A
Lei de Nº 10.639, de 9 de janeiro de 2003, tornou obrigatório
o ensino de História e Cultura afro-brasileira na grade curricular
dos níveis fundamental e médio de instituições
públicas e particulares. O texto da Lei inclui ainda o estudo
da história da África e dos africanos, a luta dos negros
no Brasil, a cultura negra brasileira e o negro na formação
da sociedade nacional.
Para Mônica Lima, professora de História do Colégio
de Aplicação da UFRJ, esta medida é importante
para que os estudantes possam entender melhor o processo histórico
do Brasil que, segundo ela, está bastante ligado ao da África.
— É claro que é preciso entender a História
da América Latina e da Europa para entender a do Brasil. Mas,
a da África, em especial, esteve muito ligada à do Brasil.
Há períodos no nosso país em que certas cidades
brasileiras tinham uma relação comercial, de troca, bastante
constante com alguns portos africanos — afirma.
As escolas não puderam colocar em prática o que está
descrito na Lei, há dois anos em vigor, em função
da falta de quadros profissionais qualificados para lecionar a disciplina.
Porém, estão sendo ministrados cursos sobre História
da África para professores do ensino fundamental e médio,
capacitando-os para dar aulas.
África,
um continente desconhecido
Segundo a professora
Mônica, a África tem que ser vista no plural, e não
no singular. São muitas “Áfricas” na África.
Parece uma redundância, mas para muita gente essa confusão
existe. A África é um continente muito grande e muito
diverso, olhando as dimensões do próprio mapa. É
diverso em seu meio ambiente, nas populações e na sua
História”, afirma.
A escravidão
Era comum no continente
africano as relações de trabalho escravo, que muitas vezes
assumia um caráter mercantil. Porém, com a chegada dos
europeus pelo litoral atlântico, a demanda por escravos aumentou
significativamente, transformando as relações escravistas
dentro da própria África, acentuando assim a escravidão
comercial, conta Mônica.
A professora atribui à introdução das armas, feita
por traficantes de escravos, que as trocavam por trabalhadores também
escravos, ao fortalecimento dos conflitos que colocaram fim aos grandes
reinos existentes na África. “Vai se fazendo a guerra,
e chega um momento em que as populações submetidas, as
populações escravizadas e seus aliados vão reagir
a isso, o que acaba causando a produção de mais escravos
por um lado e, por outro, a destruição desses mesmos Estados,
desses mesmos reinos”, diz.
O Brasil foi à colônia que mais recebeu escravos no mundo,
foram mais de quatro milhões de negros africanos, e o último
a abolir a escravidão. O fim do trabalho escravo no Brasil não
significou uma adoção do trabalho assalariado.

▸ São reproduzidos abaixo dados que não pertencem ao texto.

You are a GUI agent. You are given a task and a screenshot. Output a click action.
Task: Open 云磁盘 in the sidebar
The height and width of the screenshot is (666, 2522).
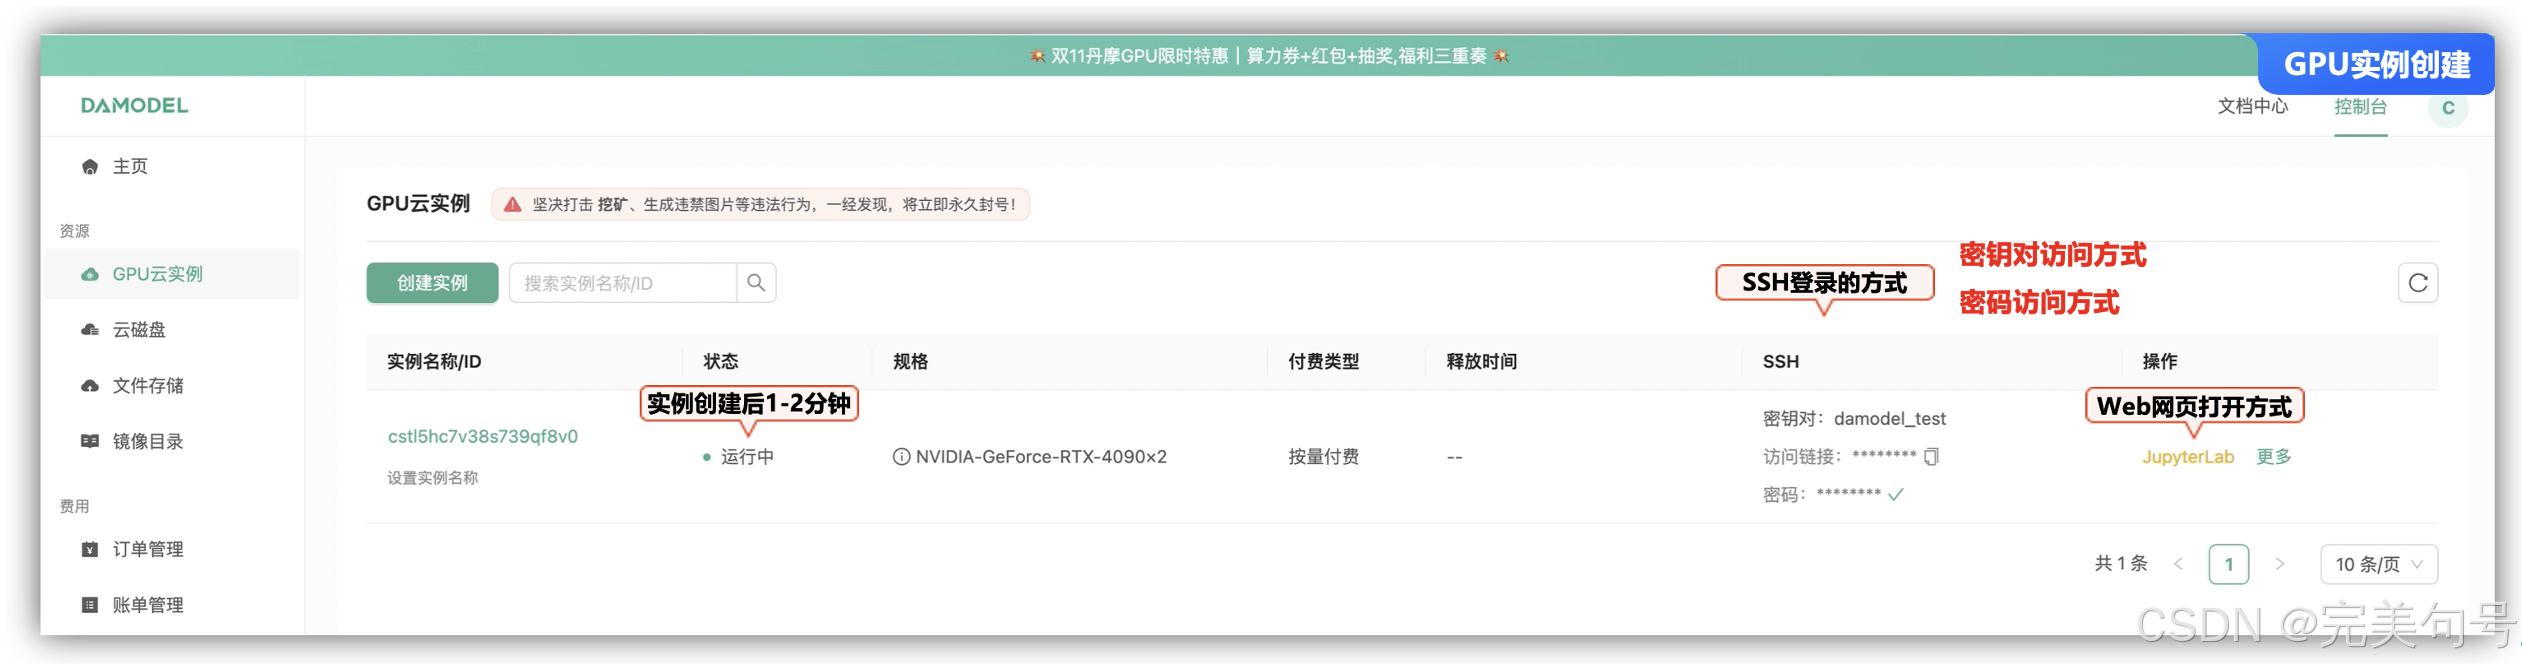138,330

— A transição do trabalho escravo para o assalariado
no Brasil foi muito lenta, sobretudo no campo. O que acontece é
que há uma passagem do trabalho escravo para um trabalho não
escravo, que a gente pode classificar como um trabalho livre, mas que
implica em uma série de formas, na criação de uma
série de maneiras de se prender o trabalhador ao trabalho e de
não remunerá-lo. Muitos escravos, após a escravidão,
permaneceram trabalhando nas terras do seu senhor em troca do direito
de estarem ali ou pelo direito da comida que eles próprios produziam,
diz a professora.
O fim do sistema escravocrata no Brasil, portanto, não implicou
em uma mudança efetiva nas relações de trabalho,
que continuou tratando o trabalhador como uma propriedade.
Branqueamento
A época em
que o Brasil aboliu a escravidão havia um desejo latente da elite
brasileira em promover um branqueamento da sociedade. A vinda dos imigrantes
para o país não foi apenas uma solução econômica,
mas também, uma solução político-ideológica,
afirma Mônica.
— Isso ficava claro nos discursos dos parlamentares da época,
em que era ressaltada a importância de se clarear a sociedade
brasileira, conta.
Mônica diz que essa situação perdura até
os dias de hoje. O negro, ao ascender socialmente, passa por um certo
tipo de clareamento aos olhos dos outros, sendo visto mais como um branco.
Mas, ao mesmo tempo, a qualquer momento pode ser lembrado a ele, da
forma mais sutil ou grosseira possível, de que ele não
é branco, afirma.
“O modelo do brasileiro desejado é o modelo branco. Falta
aos afros-descendentes no Brasil modelos de negros considerados belos,
bem sucedidos”.
Ações
afirmativas
A professora Mônica considera as ações afirmativas
medidas de urgência. Segundo ela, a melhoria da educação
pública deve ser feita a médio e a longo prazo. De imediato
é preciso tratar desiguais como desiguais,pois dessa forma, a
meta da igualdade poderá ser atingida.